What to produce: From the first line to the last, copy the data below word for word.

Stored data entries
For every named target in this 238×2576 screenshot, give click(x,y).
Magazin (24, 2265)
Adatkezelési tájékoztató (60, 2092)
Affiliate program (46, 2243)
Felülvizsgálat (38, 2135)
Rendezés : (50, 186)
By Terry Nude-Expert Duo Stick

Exercise response:
For every named target in this 238×2576 screenshot, give click(x,y).
Magazin (24, 2265)
Adatkezelési tájékoztató (60, 2092)
Affiliate program (46, 2243)
Felülvizsgálat (38, 2135)
Rendezés : (50, 186)
By Terry Nude-Expert Duo Stick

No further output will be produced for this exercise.